# [REQUIRED ACTION]
Up to and including the line that contains "Given: Open the 文件 menu tab", repeat each line of the data exactly, starting from the first.

--- START ---

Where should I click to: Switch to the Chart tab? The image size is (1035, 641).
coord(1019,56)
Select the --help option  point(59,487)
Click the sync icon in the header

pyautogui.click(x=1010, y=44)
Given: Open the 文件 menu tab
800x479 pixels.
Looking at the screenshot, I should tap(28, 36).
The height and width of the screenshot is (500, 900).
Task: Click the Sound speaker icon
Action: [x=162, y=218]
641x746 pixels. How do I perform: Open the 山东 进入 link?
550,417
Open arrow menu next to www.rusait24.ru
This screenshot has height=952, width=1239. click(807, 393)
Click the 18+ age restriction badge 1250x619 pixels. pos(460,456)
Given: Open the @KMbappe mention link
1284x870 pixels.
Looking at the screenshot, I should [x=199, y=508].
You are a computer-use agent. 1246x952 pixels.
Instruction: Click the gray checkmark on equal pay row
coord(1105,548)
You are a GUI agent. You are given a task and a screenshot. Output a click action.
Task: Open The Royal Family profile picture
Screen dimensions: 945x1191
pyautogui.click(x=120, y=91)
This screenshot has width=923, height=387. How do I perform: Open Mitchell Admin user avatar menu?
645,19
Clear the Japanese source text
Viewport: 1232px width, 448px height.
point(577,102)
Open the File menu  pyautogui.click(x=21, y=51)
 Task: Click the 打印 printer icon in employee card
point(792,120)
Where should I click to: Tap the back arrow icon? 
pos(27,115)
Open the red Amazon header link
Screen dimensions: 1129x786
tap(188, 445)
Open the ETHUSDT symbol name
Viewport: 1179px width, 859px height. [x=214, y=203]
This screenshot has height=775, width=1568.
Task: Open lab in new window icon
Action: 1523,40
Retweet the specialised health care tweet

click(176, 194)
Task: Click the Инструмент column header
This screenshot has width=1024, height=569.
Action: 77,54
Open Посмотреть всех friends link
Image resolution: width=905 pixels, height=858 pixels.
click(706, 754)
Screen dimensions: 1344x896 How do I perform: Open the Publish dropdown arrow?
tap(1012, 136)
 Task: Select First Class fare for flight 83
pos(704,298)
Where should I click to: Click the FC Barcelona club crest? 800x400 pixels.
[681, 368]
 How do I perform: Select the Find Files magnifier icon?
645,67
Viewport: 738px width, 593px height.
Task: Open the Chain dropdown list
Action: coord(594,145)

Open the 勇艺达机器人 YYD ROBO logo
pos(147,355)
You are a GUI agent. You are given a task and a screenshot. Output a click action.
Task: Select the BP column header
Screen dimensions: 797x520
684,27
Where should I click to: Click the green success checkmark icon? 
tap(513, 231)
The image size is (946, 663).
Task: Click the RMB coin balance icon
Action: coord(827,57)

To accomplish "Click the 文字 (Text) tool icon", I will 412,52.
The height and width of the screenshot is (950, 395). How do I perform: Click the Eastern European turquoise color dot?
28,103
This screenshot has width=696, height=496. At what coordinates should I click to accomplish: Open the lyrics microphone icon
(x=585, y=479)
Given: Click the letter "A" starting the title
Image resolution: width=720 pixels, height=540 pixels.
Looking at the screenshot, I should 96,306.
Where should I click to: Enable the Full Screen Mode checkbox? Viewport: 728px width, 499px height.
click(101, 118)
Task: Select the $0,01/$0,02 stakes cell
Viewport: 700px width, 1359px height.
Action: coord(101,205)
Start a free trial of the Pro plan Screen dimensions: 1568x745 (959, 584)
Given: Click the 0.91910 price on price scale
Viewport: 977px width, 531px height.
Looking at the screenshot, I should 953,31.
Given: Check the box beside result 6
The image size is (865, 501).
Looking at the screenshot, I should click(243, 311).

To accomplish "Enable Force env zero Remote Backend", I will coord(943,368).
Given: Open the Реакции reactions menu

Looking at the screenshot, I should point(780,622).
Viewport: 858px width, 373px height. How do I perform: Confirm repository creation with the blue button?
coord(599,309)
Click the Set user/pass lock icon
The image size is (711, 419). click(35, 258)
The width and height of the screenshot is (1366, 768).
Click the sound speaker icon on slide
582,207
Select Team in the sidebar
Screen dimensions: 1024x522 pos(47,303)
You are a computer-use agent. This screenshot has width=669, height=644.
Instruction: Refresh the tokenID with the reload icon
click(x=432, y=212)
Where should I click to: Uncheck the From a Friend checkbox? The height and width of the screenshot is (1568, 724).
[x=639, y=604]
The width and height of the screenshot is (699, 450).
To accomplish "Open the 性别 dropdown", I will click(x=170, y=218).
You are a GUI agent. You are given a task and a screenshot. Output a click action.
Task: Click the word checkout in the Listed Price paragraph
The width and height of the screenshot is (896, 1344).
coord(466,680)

--- END ---

# [SOLUTION FOR THIS PROBLEM]
Where should I click to: Switch to the Chart tab? The image size is (1035, 641).
coord(1019,56)
Select the --help option  point(59,487)
Click the sync icon in the header

pyautogui.click(x=1010, y=44)
Given: Open the 文件 menu tab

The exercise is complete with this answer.